Teachers, nurses, police officers, and others who work for state and local governments are still suffering from the ongoing impact of the recession.
States, school districts, counties, and cities cut 30,000 jobs in February, according to the Bureau of Labor Statistics. It was the 24th month out of the last 30 months that the state and local sector lost jobs. The continuing bad news for state and local employees comes even as the private sector slowly gains jobs.
Why? States and localities have less revenue to pay salaries and wages. State revenue remains 11 percent below pre-recession levels.
The cuts have been widespread. Since state and local employment peaked in August 2008, payrolls have shrunk by 450,000 (see graph below). For example:
- Local school districts have cut 164,000 education jobs.

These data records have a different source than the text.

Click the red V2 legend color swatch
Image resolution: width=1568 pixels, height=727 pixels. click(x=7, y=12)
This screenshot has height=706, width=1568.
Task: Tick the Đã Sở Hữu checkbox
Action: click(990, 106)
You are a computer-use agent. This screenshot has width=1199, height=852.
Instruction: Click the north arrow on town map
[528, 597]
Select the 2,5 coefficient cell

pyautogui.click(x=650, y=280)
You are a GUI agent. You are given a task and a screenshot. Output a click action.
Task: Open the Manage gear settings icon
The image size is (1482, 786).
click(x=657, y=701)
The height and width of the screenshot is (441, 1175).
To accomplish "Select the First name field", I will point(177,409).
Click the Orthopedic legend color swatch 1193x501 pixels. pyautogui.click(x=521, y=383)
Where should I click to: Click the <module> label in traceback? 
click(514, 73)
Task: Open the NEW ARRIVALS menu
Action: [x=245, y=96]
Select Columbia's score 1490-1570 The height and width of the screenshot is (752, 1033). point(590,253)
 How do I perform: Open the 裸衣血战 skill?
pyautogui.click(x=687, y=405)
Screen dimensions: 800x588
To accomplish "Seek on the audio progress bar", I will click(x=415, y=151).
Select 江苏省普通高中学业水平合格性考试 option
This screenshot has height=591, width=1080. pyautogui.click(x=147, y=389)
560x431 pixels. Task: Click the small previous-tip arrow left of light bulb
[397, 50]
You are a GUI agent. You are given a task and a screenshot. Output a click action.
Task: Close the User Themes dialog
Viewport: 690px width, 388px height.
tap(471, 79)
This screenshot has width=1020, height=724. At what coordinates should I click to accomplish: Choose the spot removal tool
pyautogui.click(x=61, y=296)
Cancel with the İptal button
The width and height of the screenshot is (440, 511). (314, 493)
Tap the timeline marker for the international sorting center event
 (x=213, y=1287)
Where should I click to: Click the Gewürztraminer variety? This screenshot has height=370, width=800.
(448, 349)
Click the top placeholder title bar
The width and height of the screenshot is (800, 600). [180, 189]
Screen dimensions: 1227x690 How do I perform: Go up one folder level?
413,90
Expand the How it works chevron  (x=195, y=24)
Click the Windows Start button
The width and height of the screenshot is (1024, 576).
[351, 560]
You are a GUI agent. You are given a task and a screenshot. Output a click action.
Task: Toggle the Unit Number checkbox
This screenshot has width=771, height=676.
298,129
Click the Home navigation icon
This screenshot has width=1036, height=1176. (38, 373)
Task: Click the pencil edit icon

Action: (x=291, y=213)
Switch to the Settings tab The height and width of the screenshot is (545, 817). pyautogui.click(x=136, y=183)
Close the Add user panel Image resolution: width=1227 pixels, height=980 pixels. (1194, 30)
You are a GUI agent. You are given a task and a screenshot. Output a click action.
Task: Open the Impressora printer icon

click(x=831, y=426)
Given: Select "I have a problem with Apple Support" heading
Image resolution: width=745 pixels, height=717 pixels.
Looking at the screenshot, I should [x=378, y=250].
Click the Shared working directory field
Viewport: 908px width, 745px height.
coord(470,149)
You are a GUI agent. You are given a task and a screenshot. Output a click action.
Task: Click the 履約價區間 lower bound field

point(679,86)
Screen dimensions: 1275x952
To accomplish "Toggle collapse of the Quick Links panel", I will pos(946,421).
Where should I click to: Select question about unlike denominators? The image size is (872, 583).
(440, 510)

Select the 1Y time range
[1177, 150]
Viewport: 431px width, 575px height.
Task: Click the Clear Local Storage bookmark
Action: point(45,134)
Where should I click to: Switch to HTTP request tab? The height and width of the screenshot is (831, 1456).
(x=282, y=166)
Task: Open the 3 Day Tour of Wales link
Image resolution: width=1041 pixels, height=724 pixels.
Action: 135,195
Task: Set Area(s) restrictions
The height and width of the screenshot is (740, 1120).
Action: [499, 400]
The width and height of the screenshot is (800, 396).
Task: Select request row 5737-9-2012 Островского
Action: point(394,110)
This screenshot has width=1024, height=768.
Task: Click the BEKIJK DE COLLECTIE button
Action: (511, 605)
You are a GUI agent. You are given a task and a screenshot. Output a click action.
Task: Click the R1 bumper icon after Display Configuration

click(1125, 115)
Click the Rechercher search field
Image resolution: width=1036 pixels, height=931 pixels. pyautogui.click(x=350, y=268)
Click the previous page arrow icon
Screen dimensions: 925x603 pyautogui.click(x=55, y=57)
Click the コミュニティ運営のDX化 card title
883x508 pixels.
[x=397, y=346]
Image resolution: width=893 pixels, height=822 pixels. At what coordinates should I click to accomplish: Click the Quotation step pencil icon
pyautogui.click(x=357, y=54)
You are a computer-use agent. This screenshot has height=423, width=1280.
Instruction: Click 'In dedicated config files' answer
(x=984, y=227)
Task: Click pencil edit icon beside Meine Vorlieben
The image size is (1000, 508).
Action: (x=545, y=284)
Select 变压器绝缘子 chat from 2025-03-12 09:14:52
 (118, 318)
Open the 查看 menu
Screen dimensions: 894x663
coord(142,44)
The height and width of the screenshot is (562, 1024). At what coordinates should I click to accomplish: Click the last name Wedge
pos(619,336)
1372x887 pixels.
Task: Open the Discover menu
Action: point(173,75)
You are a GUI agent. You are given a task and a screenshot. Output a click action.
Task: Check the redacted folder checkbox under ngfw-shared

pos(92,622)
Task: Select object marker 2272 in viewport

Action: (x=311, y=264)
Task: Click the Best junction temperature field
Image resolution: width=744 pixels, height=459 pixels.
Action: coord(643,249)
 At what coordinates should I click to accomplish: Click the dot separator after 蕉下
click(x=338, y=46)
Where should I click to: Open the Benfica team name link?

- Cities, counties, and other local governments have cut 204,000 jobs.
- State governments have cut 82,000 jobs.
Meanwhile, the number of people that states and localities serve has continued to increase. Medicaid enrollment has grown by 7.6 million people, as large numbers of workers have been laid off and lost their job-based health coverage. There are an estimated 741,000 more students in public schools than when the recession began. The numbers of senior citizens, young children, and the unemployed — three groups that tend to use more public services — have also grown.
Over the longer term as well, state and local government employment is shrinking as a share of the population:
- The share of the U.S. population working for states and localities peaked in 2002 and has since declined from about 65 workers per 1,000 population to about 62.
- Outside of education, the state and local government workforce, relative to population, is at its lowest level since the late 1980s.
Continuing state budget woes suggest that the public-sector workforce will likely experience more cuts over the next year or more. (At least 13 states already have proposed additional layoffs or compensation cuts for public employees in the coming fiscal year.) And, given the labor-intensive nature of most government services (teaching, policing, firefighting, health care, and the like), it’s hard to see how these workers can continue to be cut without seriously harming the quality of life of the communities they serve.